Царь Алексей Тишайший (Козляков) - страница 359

ОСЕНЬ ВЛАСТИ

«Время» Артамона Матвеева

Последние годы царя Алексея Михайловича — так обычно говорят о времени, наступившем после второй свадьбы царя, с Натальей Нарышкиной. Но кто может знать о своем сроке? Царь только недавно перешагнул за сорокалетний рубеж, вокруг него в Думе было много людей старше его на 20–25 лет, и ничто не говорило о возможности его раннего ухода из жизни… Скорее наоборот. 30 мая 1672 года родился еще один наследник — царевич Петр Алексеевич, будущий Петр Великий. После этого у царя Алексея Михайловича и царицы Натальи Кирилловны родились еще две дочери — Наталья и Феодосия. Профессор Филип Лонгворс называл это время в жизни царя словом, не требующим перевода, — «ренессанс» и говорил о роли молодой царицы, «возродившей к жизни царя Алексея Михайловича»>{714}. Впереди, как еще увидим, вырисовывались новые горизонты Московского царства, начиналась большая война с Турцией и Крымом. Поэтому «последние годы» можно назвать иначе: для царя Алексея Михайловича наступила «осень власти»…

Отличие 1670-х годов в истории царствования Алексея Михайловича легко определяется по роли первого настоящего русского канцлера — Артамона Сергеевича Матвеева. Особенностью Московского царства было появление рядом с великими князьями и царями таких «временных» людей, или фаворитов, вынесенных наверх волей случая. В этом предложении все слова надо читать с особенным смыслом, понимая, что «верх» — это царский Верх, как назывались царские хоромы, а «случай» — это именно Случай, с большой буквы, — история особого возвышения немногих, самых близких царю лиц. Ужасная разинская война разлила общее ожесточение, вокруг царя стали востребованными ни о чем не размышляющие слуги, способные, если понадобится, быть и следователями, и палачами. Так и пришло «время» другого человека — Артамона Сергеевича Матвеева. В отличие от остальных близких советников царя Алексея Михайловича, возглавлявших основные приказы и заседавших в Думе, Матвеев, как и прежде Ордин-Нащокин, мог рассчитывать только на свои заслуги. Дружеское расположение царя он должен был ценить не по праву родственника или потомственного боярина, а как один из подданных, приближенный и выделенный самим царем. Поэтому стрелецкий голова и полковник стремился сделать все, чтобы оправдать царское доверие, но делал это не для одной корысти, в чем его потом обвиняли, а по искреннему и глубокому убеждению и стремлению к службе царю — источнику чести рода служилого человека.
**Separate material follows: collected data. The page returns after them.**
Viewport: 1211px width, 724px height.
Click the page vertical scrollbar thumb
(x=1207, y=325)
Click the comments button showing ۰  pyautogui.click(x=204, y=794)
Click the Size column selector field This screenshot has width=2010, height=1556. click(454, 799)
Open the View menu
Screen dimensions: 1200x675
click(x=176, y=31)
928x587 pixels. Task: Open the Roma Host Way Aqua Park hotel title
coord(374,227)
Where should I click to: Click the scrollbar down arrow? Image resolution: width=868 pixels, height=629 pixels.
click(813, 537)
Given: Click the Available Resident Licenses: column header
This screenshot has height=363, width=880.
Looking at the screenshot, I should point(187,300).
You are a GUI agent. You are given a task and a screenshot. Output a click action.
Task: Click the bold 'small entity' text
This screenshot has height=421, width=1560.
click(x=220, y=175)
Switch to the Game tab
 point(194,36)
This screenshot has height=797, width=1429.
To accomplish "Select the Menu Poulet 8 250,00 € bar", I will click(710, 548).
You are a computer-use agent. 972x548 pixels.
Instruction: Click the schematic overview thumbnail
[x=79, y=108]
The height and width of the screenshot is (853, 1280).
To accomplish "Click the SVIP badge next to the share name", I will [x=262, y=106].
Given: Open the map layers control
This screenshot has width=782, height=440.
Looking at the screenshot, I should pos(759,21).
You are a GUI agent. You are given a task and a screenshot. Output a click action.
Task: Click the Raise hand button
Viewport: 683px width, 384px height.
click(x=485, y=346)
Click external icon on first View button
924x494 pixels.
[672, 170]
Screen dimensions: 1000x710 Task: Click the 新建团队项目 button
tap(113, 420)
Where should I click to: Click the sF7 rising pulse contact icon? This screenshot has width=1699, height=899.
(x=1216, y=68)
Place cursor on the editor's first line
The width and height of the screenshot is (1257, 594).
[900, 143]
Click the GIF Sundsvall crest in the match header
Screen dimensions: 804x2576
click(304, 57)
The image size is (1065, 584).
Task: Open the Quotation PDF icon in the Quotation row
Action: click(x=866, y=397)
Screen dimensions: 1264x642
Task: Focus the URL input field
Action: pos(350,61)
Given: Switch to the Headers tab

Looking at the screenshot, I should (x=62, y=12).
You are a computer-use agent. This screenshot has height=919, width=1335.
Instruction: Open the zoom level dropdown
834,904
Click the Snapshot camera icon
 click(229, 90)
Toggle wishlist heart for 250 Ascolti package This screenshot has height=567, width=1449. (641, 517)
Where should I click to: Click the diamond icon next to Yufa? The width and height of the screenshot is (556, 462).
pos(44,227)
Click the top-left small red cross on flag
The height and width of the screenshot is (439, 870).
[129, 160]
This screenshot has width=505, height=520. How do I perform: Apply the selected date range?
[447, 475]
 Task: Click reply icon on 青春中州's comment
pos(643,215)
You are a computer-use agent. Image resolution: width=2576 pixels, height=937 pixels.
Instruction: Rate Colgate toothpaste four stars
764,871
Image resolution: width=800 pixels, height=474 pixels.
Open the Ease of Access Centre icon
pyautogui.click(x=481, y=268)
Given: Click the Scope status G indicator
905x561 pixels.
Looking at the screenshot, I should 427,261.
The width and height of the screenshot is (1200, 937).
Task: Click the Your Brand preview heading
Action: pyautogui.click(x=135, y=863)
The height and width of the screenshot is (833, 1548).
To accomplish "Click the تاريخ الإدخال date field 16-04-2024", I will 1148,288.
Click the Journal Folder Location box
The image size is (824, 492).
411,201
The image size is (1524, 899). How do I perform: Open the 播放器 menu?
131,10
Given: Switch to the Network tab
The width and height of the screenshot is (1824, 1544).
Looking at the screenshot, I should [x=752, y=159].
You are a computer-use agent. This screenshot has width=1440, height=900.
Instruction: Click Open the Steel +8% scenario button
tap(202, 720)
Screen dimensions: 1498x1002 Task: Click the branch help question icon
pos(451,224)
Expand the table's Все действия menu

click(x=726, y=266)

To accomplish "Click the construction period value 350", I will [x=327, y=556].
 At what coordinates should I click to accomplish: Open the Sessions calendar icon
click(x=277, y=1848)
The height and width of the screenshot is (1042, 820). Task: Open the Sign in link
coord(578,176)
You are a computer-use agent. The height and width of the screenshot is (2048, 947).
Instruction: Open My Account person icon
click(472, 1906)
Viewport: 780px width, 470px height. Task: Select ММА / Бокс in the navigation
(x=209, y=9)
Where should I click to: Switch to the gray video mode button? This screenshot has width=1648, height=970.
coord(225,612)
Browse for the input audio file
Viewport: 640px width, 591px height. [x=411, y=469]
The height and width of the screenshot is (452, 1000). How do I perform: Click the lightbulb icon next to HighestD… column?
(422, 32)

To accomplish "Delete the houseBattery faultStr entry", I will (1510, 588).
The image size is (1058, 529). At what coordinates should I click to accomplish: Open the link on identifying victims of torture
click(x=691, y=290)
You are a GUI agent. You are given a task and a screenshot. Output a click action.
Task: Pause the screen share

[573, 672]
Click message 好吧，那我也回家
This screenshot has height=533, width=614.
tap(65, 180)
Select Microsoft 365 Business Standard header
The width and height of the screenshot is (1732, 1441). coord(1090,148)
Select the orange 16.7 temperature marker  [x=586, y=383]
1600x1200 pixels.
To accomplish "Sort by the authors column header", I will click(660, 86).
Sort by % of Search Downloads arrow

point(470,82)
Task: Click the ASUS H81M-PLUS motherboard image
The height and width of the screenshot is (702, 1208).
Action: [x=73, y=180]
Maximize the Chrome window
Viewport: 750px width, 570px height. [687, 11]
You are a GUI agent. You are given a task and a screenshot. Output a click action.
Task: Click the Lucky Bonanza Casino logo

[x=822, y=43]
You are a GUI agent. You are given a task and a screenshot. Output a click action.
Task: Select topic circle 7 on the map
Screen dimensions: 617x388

Немало свидетельств этому в челобитных, написанных Артамоном Матвеевым из «заточения», точнее, из ссылки, куда он попал во времена следующего царствования, когда оттесненные от царя родственники его первой жены, Милославские, взяли реванш при дворе царя Федора Алексеевича. Против Матвеева были сфабрикованы многие обвинения, начиная с «беспроигрышных» для осуждения в системе взглядов московских людей чернокнижничества и следования иноземным обычаям. Хотя он и парировал: «Не до ученья было в ваших государских делах». И действительно, все знали, что у царя не было другого человека, способного лучше выполнить любой приказ, занятого сразу многими поручениями. Кроме исполнения тайных указов царя, были еще и стрелецкая и приказная служба, постройка церквей и устроение царских усадеб. Ходили рассказы о том, что в этих заботах Матвееву некогда было даже заняться строительством собственного двора в Москве. А когда уже сам царь Алексей Михайлович обратил на это внимание, то Матвеев стал отговариваться тем, что не мог найти камень для фундамента. После чего жители Москвы, «народ и стрельцы», принесли ему камни-надгробия с могил своих предков, так велики были уважение к царскому советнику и почитание его заслуг. Обвинители Артамона Матвеева хорошо знали, что он имел полное право сказать о своих службах: «многия лета» он был «без всякаго претыкания», «работал вам государям чистым сердцем, а не лукавым, и лукаваго не помышлял, и впредь помышлять не буду, дондеже дышу».